3. Wear resistance of cast steel
Table 5 provides a detailed record of the numerical changes of the two test steels before and after wear under the same experimental conditions. When the external load is 100 N and subjected to 40 minutes of wear, the wear weight loss of No. 1 steel is 2.579 3 g, while the wear weight loss of No. 2 steel is slightly lower at 2.503 2 g. At different time periods, the wear amount of No. 2 steel is smaller than that of No. 1 steel, and in a short period of time, the difference in wear amount between the two types of steel shows an expanding trend. This fully demonstrates that under the same experimental conditions, the cast steel with the addition of RE element has better wear resistance. In order to more accurately represent the degree of improvement of RE element on the wear resistance of cast steel, the following formula can be used to evaluate: (wear amount of No.1 steel – wear amount of No.2 steel)/wear amount of No.1 steel. The results showed that the wear resistance of cast steel increased by 2.95% after adding RE element. This means that under the same wear conditions, the cast steel with added RE element can withstand longer wear time or greater wear force, thereby extending the service life of the cast steel.

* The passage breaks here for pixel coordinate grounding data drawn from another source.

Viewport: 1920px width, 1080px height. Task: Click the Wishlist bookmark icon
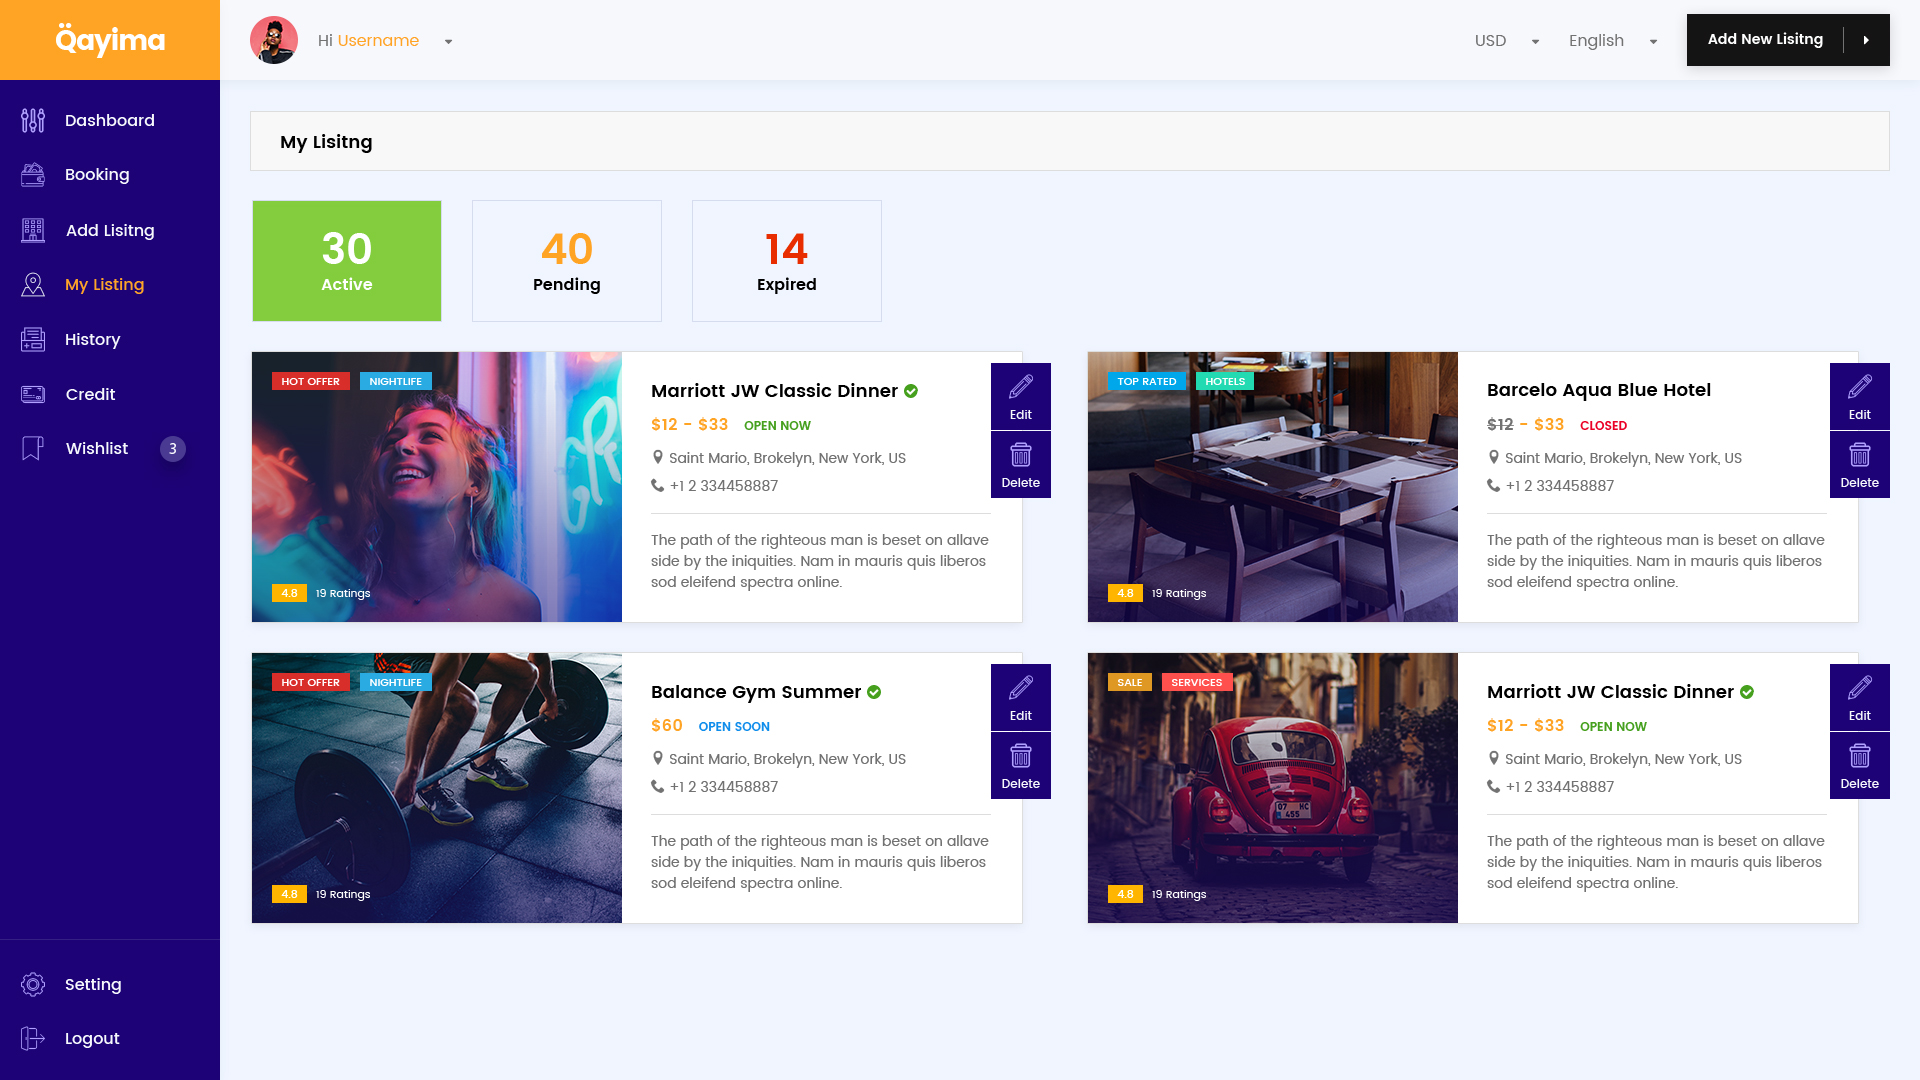pyautogui.click(x=33, y=448)
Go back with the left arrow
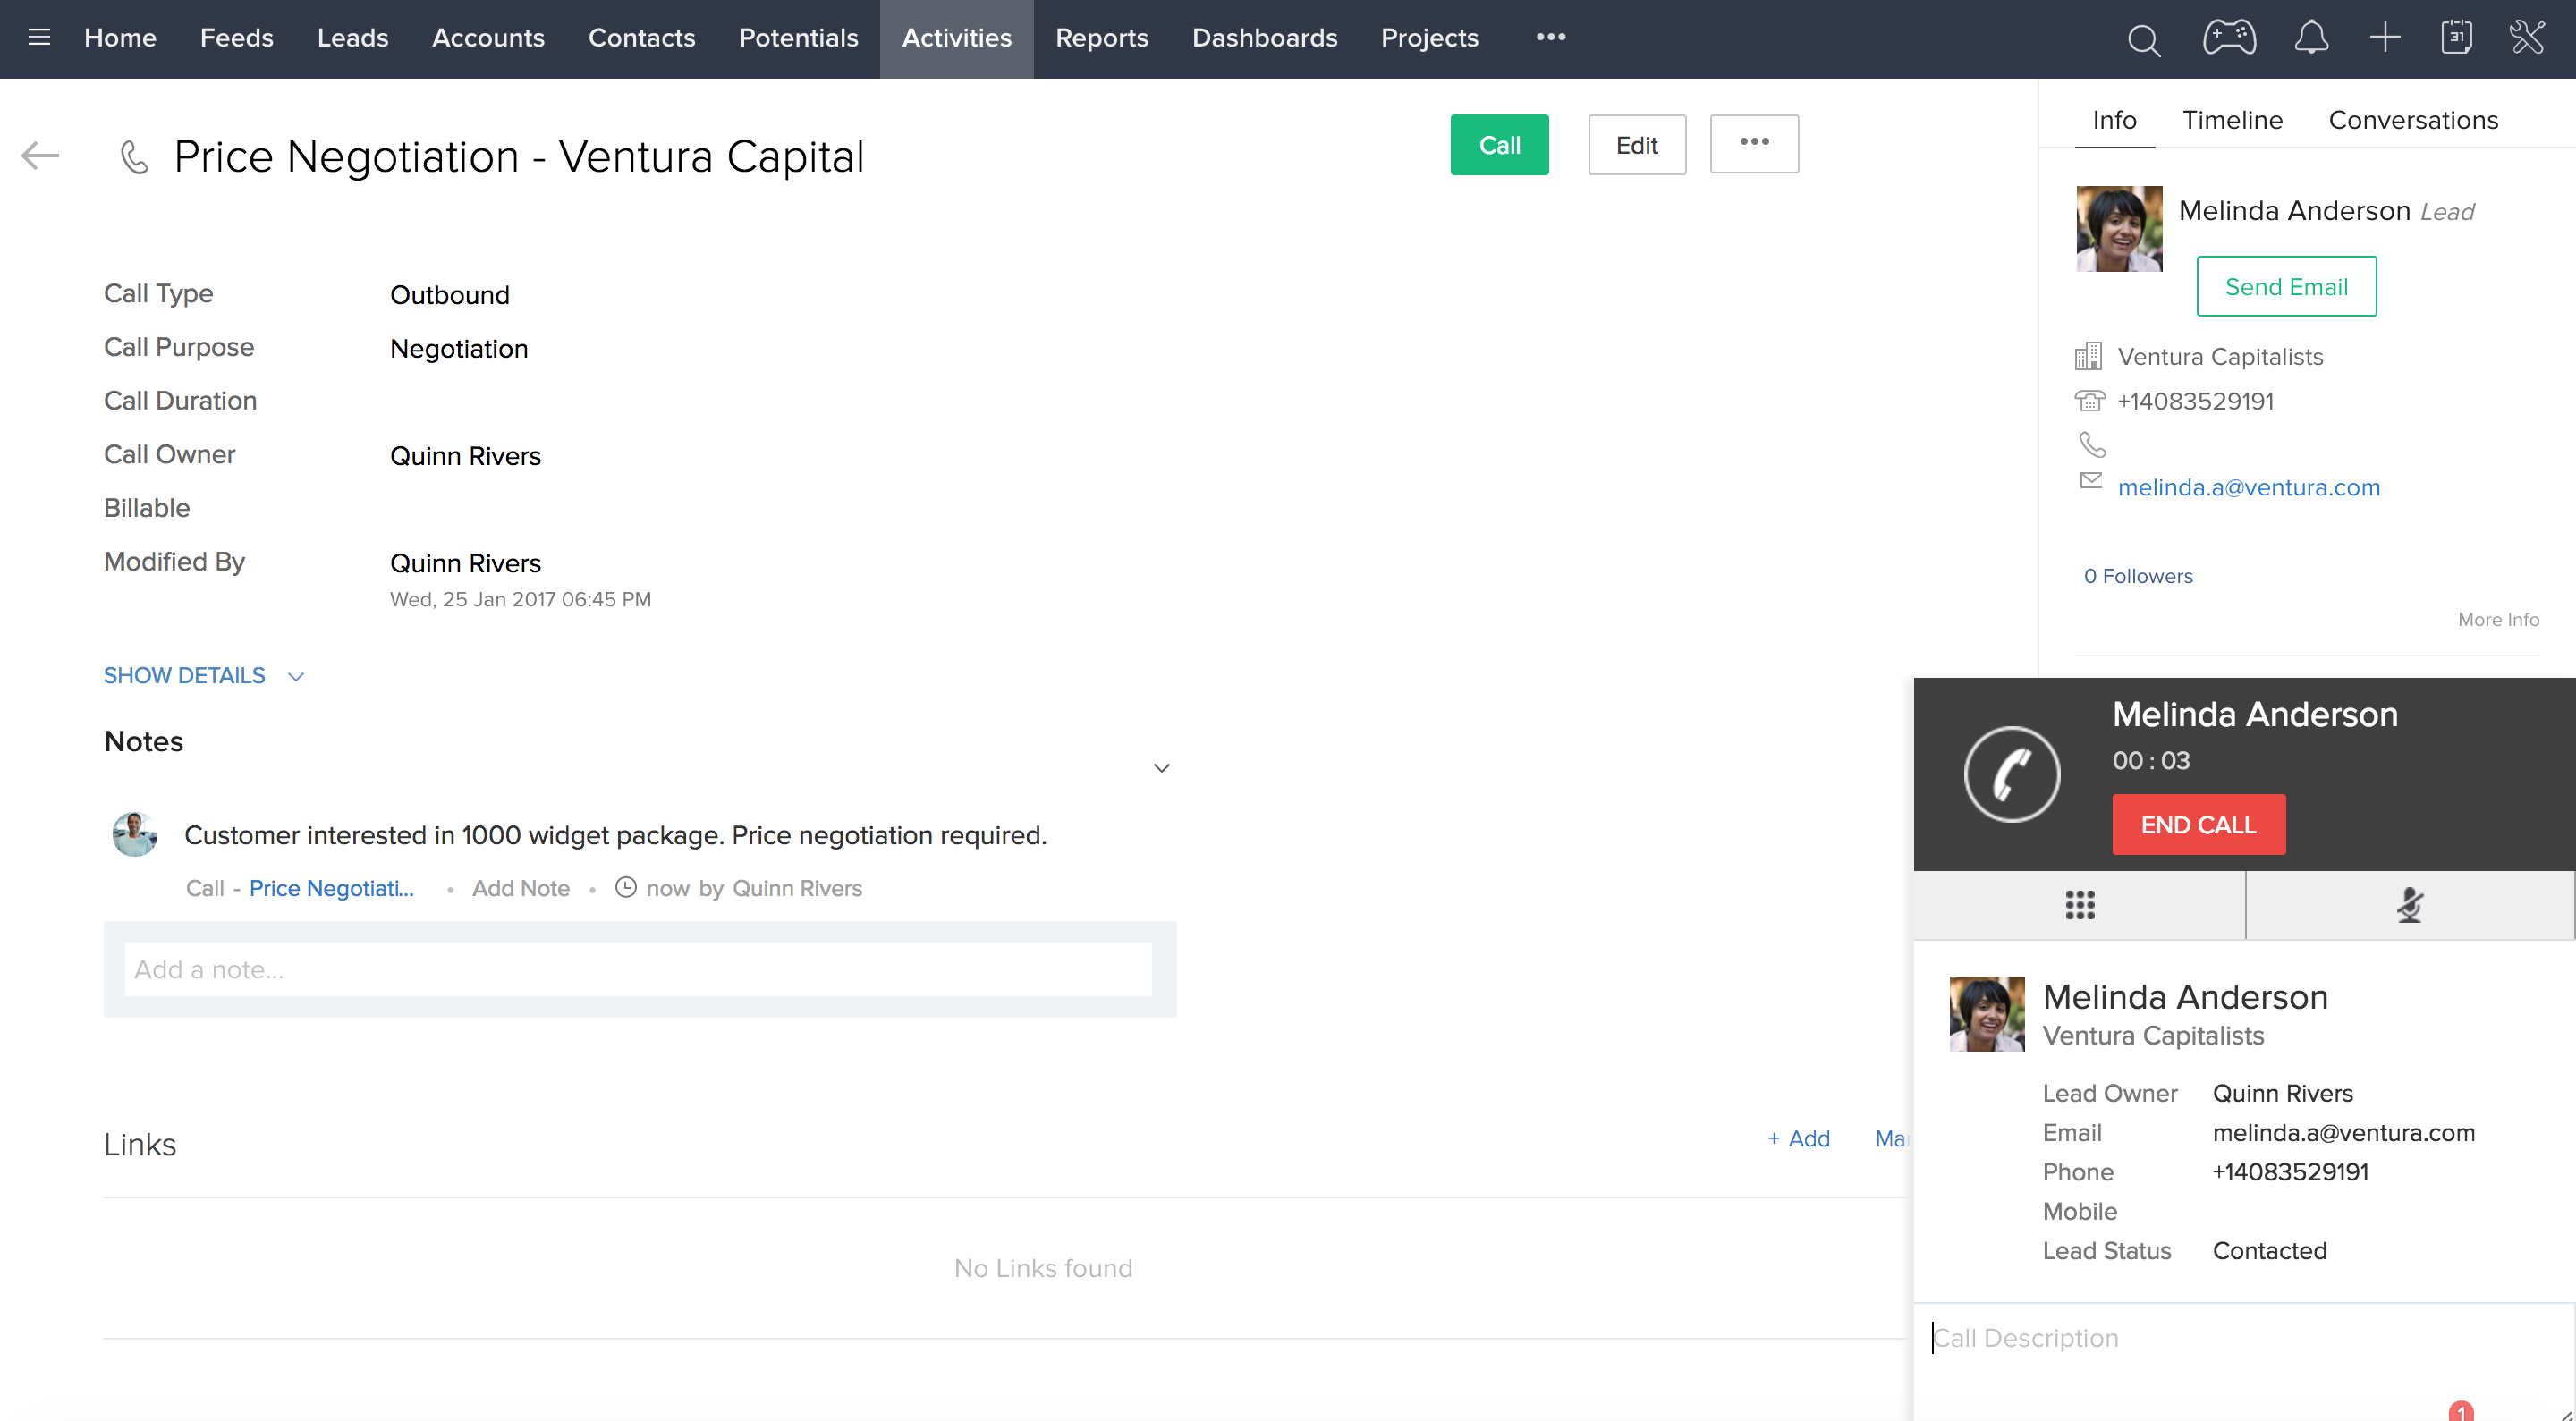 (40, 156)
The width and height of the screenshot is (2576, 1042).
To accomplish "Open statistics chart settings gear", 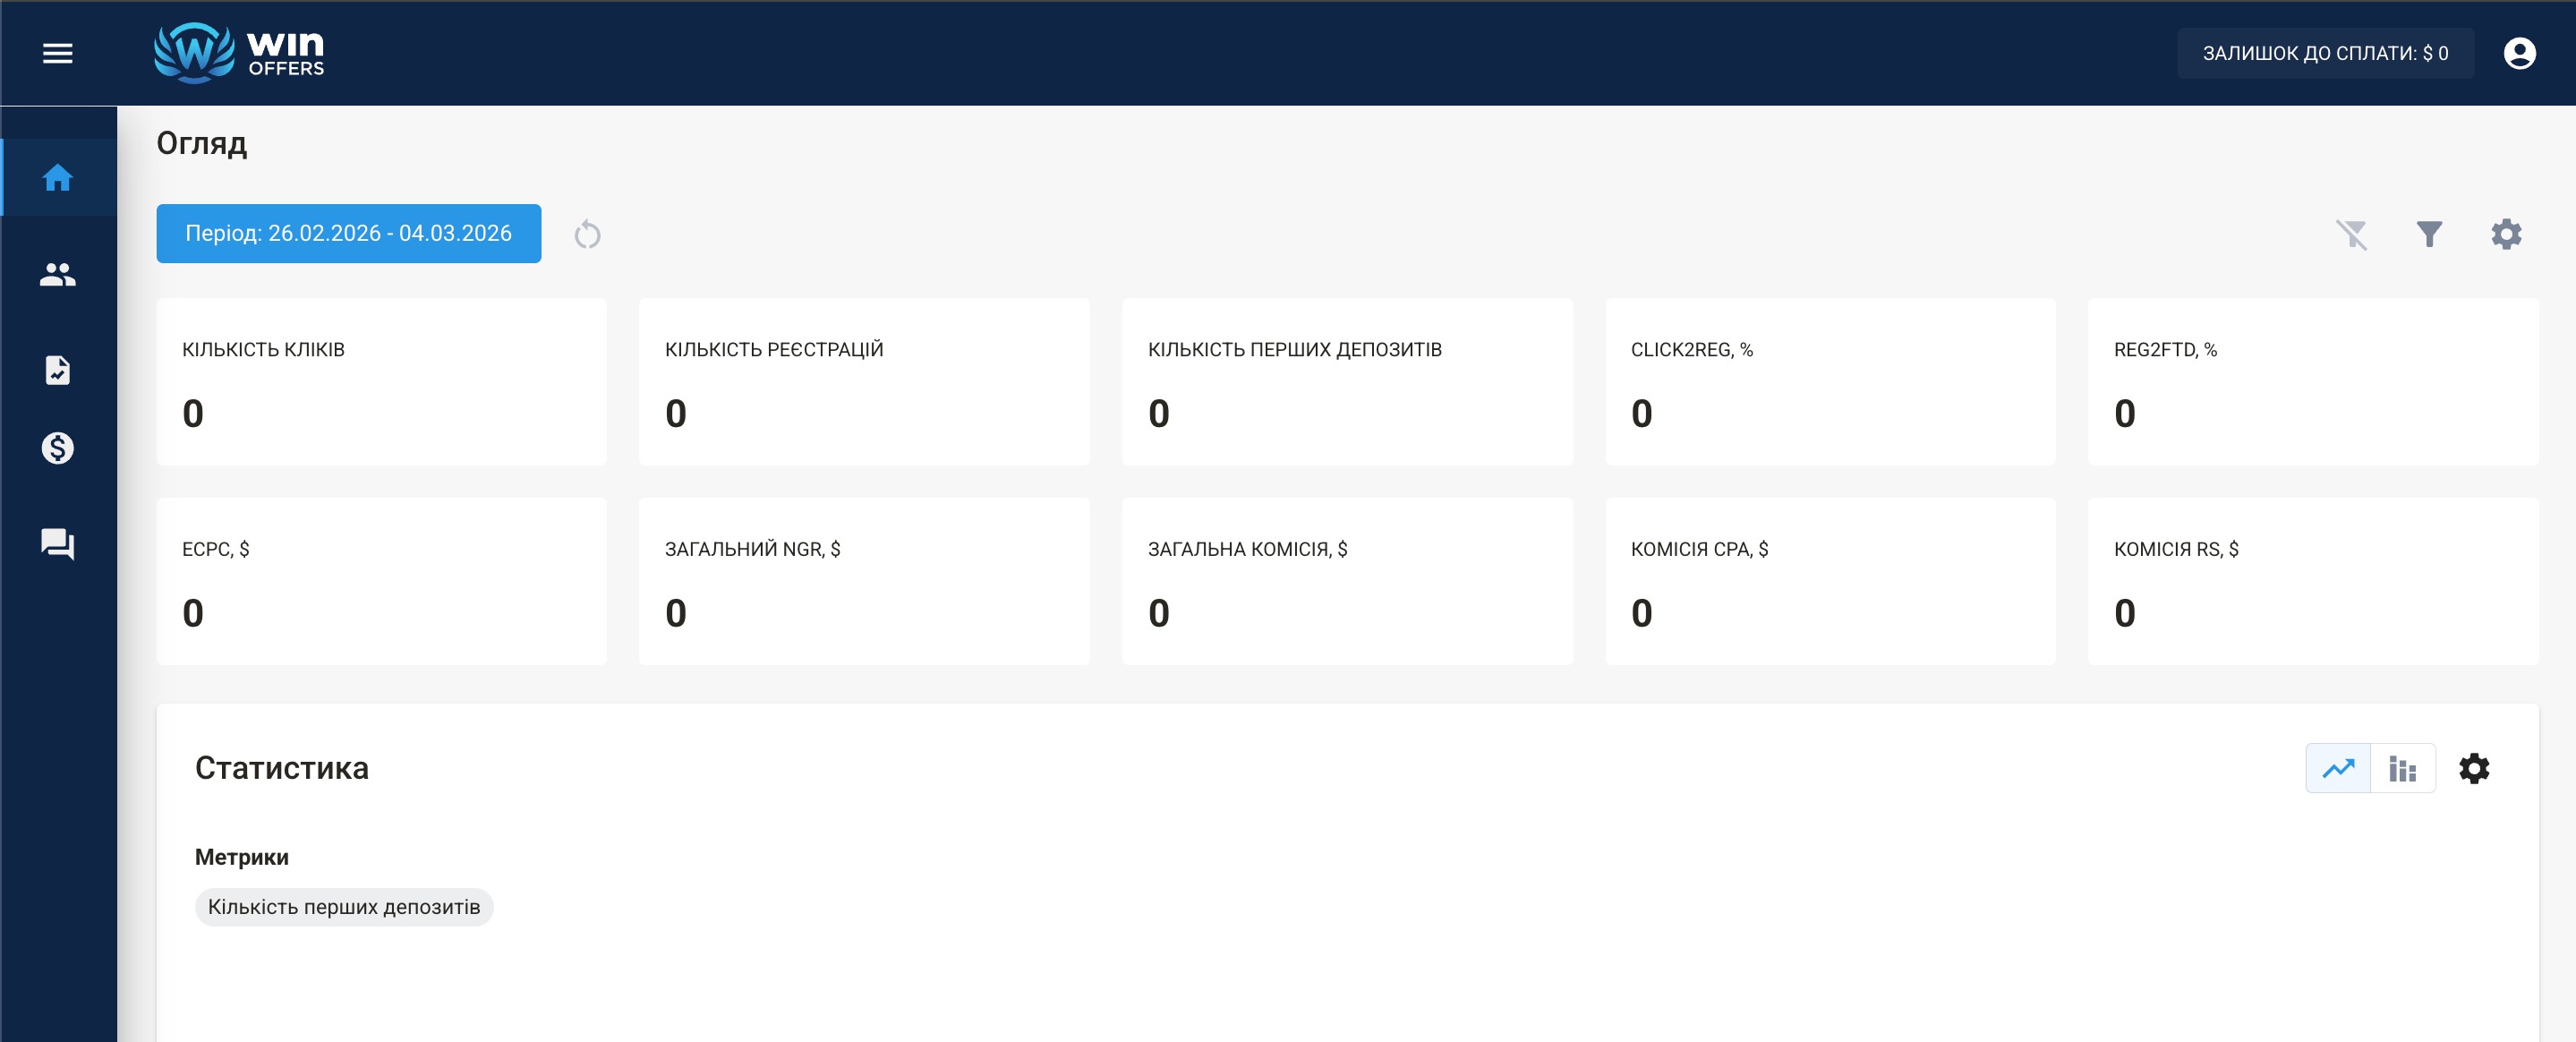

Figure 4 shows the surface morphology under a metallographic microscope, where (a) represents No.1 cast steel and (b) represents No.2 cast steel. From the figure, it can be seen that there are plow grooves with consistent directions on the surface of both types of cast steel at low magnification. However, after adding RE element to the cast steel, both the density and depth of the plow grooves are reduced. The ground surface morphology of two types of cast steel under scanning electron microscopy is shown in Figures 5 and 6. In Figure 5, the main wear mechanisms are microcracks, furrows, embedded abrasive particles, and plastic accumulation. Figure 5 (d) shows that the wear morphology of the sample is mainly dominated by sliding wear, and there are numerous deep and significant cutting marks distributed on the wear surface, showing a uniform distribution characteristic; Figure 5 (a) clearly reveals that under the influence of long-term contact stress, the surface layer of the specimen undergoes significant plastic deformation. This phenomenon further leads to the generation of cracks. As the crack propagates, local materials will gradually detach from the surface in layers; Figure 5 (b) shows the situation where abrasive particles are embedded on the surface of the specimen, and the presence of plowing grooves can also be observed. This is because when the friction surface starts sliding, the test cast steel surface is subjected to the plowing effect of raised hard points, resulting in plastic shear and the production of abrasive particles on the surface material. The vertical pressure embeds the quartz sand into the worn surface, and when sliding, these abrasive particles are pushed forward, resulting in the formation of plow grooves on the worn surface; The presence of furrow waves can also be observed in Figure 5 (c). The wear mechanism is mainly micro cutting, accompanied by slight fatigue damage. The wear surface morphology of No. 2 cast steel is similar to that of No. 1 cast steel (as shown in Figure 6), but the number of pits formed by sand particle detachment is relatively small, and the depth of the plow groove is also relatively shallow.